Patricia Murphy, Tribune News Service
We had a caller to our Politically Georgia podcast recently, Fran from New Jersey, who was totally confounded by the possibility that Herschel Walker is in a close race against Raphael Warnock for US Senate. “Honestly, from completely neutral territory, is this candidate really serious?” she asked. “It just blows our minds up here.”
I thought about Fran from New Jersey on Wednesday night when I was in Kennesaw, along with about 500 other people. So many had turned out for a “Women for Herschel” event that the fire marshal eventually cut off attendance.
There, at an indoor gun range, with Shania Twain on the loudspeakers and barbecue on the buffet, hundreds of well-heeled conservative women crowded in for what felt like a Baptist revival crossed with a Junior League lunch.
But the real draw, of course, was Walker, who has been a household name in Georgia since 1980, when he leapt over piles of players to score touchdowns and eventually deliver a national championship to the University of Georgia.
He is 60 now, no less famous to people like Ginger Howard, the RNC committeewoman who joined Walker on stage Wednesday for a roundtable discussion with Republican women.
She described watching the entire UGA stadium chant his name in the 1980′s, only for her young nephews this week to say they wished they could meet him, too. “They just think he is the greatest thing!” she said of Walker.
Beyond Walker’s sheer fame in the state where he grew up, he has also stepped into a political climate where culture warriors and true believers dominate the far right of the GOP. In Walker’s case, he’s both.
That he lived his entire adult life outside of Georgia until last December makes no difference to this group. Nor have the many news reports about his past domestic violence, unacknowledged children or flubbed interview questions.
He believes in this crowd and these women believe in him.
“I need to always acknowledge my lord Jesus Christ as my savior,” Walker began, to cheers.
“The greater one lives in Herschel Walker!” Elizabeth Weatherby called out from the stage as she prayed for Walker at the beginning of the program. “This is his time, Lord God,” Kim Walker called out next.

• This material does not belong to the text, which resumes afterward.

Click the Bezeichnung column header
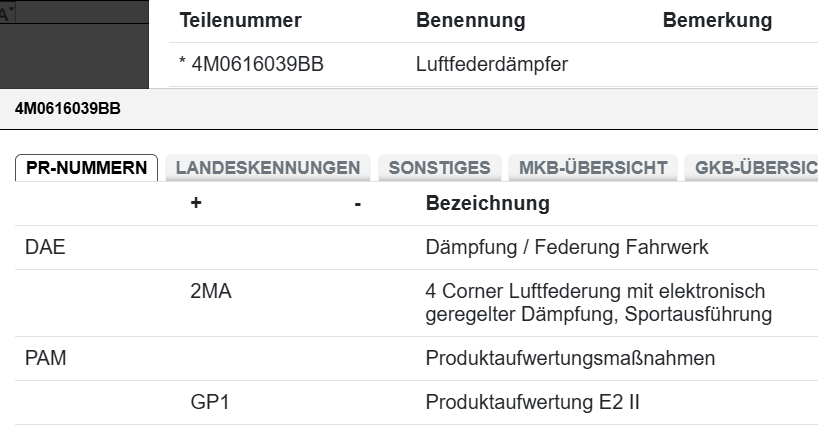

Also on stage later was Atlanta evangelist Alveda King, who told the women to put one hand over their hearts and lift another up to heaven for Walker. “He loves America, he loves his family,” she said. “He’s a family man.”
Walker took it from there, part celebrity, part motivational speaker, and part Fox News talking head, calling for unity and forgiveness among Americans, while also accusing Warnock and Washington Democrats of lying to voters including the women in the room.
“They’re campaigning. They’re not telling you the truth,” Walker said. “They’re not misleading you — they’re lying to you.”
He warned that the Democrats’ recently passed climate, health care and tax bill will hurt people living paycheck-to-paycheck, although it caps drug costs for seniors and the tax increases in the bill are for corporations that make more than $1 billion annually. Walker also praised police officers and members of the military, and at several points, mocked the idea that anyone can be transgender.
“We can’t let them think that they’re God, that you can tell a girl that she can be a boy tomorrow and a giraffe the next day and all of this stuff.”
More applause. Curiously, other hot button issues never came up, including guns and abortion, which Alveda King only mentioned in passing.
Walker has said he supports abortion restrictions without exception and hasn’t given many details on his position on guns. But it wasn’t really about dissecting the issues for the women and Walker, who were ready to vote for him before he ever spoke.
Anita Powell had come with a group of 10 women from Clayton County south of Atlanta.